Inquirer’s article on gays enrolling in the Philippine Military Academy (PMA) shows us that although LGBT activism has gained traction in the fight for equality, there is still a long way to go.
Sexual Orientation is not Gender Expression
It’s a well known fact that the general public (LGBTs included) is still struggling with terms and definitions related to LGBT topics. This is made even more difficult when these concepts (most of which come from the west) have no equivalent in our culture. Sometimes it is because there is no direct translation and sometimes it is because of differences in popular stereotypes. Take for example the following statement from Inquirer’s “PMA now open to gays but don’t show it“:
“From experience, there are (gay PMA graduates). Maybe he was able to graduate because during the training in the Academy there was no opportunity for his (gay) tendencies (to show). When he left the academy that’s when it came out,” – Captain Agnes Flores, PMA spokesperson
Flores was clearly referring to being effeminate (gender expression) when she said “(gay) tendencies” and “it came out” not to being gay (sexual orientation). This is because in Philippine culture, the effeminate gay male (who, at times, is actually a transgender woman) is the more visible stereotype than the masculine gay male. Thus, Filipinos associate being gay (sexual orientation) with being effeminate (gender expression). What Flores fails to understand is being gay has more to do with attraction and not outward expression.

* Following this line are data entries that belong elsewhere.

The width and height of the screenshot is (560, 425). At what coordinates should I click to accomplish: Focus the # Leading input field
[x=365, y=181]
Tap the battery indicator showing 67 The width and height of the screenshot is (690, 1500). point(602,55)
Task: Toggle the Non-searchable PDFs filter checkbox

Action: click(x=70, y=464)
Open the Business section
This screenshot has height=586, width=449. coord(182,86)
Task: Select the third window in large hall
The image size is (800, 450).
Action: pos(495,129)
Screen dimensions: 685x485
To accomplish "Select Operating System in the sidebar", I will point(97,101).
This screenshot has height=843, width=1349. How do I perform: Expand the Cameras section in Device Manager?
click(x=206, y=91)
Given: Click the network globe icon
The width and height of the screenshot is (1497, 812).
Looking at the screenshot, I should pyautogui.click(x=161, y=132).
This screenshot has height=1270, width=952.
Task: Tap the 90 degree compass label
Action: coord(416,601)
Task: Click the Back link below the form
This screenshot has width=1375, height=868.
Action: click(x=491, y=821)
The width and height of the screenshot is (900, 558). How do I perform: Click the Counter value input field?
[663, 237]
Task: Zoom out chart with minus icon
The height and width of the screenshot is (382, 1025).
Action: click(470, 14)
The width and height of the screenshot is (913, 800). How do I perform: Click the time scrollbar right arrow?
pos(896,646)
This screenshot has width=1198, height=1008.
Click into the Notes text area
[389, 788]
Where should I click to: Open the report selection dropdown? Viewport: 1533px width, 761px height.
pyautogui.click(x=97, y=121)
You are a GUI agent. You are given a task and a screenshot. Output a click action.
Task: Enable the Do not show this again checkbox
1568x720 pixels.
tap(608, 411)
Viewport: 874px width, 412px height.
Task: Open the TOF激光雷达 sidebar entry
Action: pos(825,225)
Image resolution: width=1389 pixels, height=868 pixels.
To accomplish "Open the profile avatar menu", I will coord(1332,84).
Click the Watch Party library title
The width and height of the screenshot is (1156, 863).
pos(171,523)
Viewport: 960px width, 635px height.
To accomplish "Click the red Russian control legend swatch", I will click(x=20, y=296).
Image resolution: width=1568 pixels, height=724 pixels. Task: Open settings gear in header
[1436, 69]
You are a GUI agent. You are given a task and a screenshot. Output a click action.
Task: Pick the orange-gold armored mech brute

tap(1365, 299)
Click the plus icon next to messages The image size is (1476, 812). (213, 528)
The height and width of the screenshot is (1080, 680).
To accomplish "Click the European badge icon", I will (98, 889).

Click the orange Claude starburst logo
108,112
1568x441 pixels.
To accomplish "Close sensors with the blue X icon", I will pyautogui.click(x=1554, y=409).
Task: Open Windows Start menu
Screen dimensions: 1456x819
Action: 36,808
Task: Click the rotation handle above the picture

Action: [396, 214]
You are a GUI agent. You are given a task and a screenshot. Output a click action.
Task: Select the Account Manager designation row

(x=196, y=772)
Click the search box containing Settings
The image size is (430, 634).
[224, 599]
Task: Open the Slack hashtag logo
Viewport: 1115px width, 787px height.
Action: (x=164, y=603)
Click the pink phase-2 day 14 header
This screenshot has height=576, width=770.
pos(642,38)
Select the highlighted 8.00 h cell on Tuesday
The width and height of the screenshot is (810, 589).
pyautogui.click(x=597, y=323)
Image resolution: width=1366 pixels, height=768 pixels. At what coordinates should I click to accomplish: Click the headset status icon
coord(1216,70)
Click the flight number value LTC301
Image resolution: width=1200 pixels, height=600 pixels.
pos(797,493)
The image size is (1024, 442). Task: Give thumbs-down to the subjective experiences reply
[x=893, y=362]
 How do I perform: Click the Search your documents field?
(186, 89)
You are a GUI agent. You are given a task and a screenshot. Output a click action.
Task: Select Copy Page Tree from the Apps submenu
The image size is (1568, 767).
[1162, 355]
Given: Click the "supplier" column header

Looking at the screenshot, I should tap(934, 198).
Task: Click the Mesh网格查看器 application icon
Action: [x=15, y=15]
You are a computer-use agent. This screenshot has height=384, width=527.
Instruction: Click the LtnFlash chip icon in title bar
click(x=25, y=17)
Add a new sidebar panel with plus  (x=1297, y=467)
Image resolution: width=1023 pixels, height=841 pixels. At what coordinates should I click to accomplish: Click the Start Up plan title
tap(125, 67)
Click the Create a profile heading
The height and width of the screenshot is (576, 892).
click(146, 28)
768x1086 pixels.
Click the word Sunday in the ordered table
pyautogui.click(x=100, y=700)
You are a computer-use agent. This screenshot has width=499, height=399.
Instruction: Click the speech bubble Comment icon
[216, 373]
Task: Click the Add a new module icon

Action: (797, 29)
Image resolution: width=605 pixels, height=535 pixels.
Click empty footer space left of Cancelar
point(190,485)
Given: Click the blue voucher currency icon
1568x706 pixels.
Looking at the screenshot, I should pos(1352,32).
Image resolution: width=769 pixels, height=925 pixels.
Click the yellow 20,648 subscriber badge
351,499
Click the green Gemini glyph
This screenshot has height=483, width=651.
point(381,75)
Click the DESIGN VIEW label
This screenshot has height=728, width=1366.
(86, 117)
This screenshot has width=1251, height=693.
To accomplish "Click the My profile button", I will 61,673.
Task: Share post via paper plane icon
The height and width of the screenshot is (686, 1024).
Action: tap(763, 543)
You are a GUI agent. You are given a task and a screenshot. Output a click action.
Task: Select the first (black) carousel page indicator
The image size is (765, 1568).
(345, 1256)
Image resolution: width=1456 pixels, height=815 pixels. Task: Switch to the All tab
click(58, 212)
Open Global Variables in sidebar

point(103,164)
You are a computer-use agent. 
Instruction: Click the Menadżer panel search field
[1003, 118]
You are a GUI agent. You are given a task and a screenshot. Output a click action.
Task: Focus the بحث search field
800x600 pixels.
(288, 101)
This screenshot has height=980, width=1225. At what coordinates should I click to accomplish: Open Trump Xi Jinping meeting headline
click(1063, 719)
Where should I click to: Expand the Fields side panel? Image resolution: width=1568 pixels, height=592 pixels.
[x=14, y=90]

In the Absence of Specifics, Generalize!
I have yet to hear of an institution which is able to or dares to profile its students based on sexual orientation. But if PMA’s claims are accurate, then it may very well be the first.
“In any case, they say, gay cadets eventually leave the PMA anyway before completing the four-year course because they cannot stand the rigors of training.”
“Flores claimed that school officials had observed that gay cadets apparently could not cope with the demands of training.”
It would be interesting to request data that would show what percentage of the PMA dropouts are gay. In simplistic terms, this is asking how many dropouts said “I’m dropping out because this is too much for a gay man to handle.”
Yes, getting these data is moot and academic. But Flores not only has a responsibility to ensure her claims are based on facts, she also has the responsiblity to ensure that her statements do not put a specific sector of society in a bad light. By claiming that gay men are not able to stand the rigors of training, she has effectively made gay men inferior to straight men even without factual basis. This, by the way, is a discriminatory act. And if House Bill 1483 or 515 (both Anti-Discrimination Bills) were already in force, any PMA officer who dismisses a cadet using Flores’ baseless claim would face imprisonment of up to 6 years or pay a fine of 250 to 500 thousand Pesos.
Perpetuating Gender Norms
Discrimination is often justified by invoking social constructs. It may be summarized by the statement “I am not discriminating against gay men and lesbian women, I just expect them to act like straight men and women because that’s what society accepts.” What people do not realize is that gender norms reinforce discrimination because it forces people to meet expectations created by heterosexuals.
“So anyone who displays gay behavior would be reprimanded because that’s not what is expected of them. They enter our institution and they are to follow the rules and regulations of our organization,” she stressed.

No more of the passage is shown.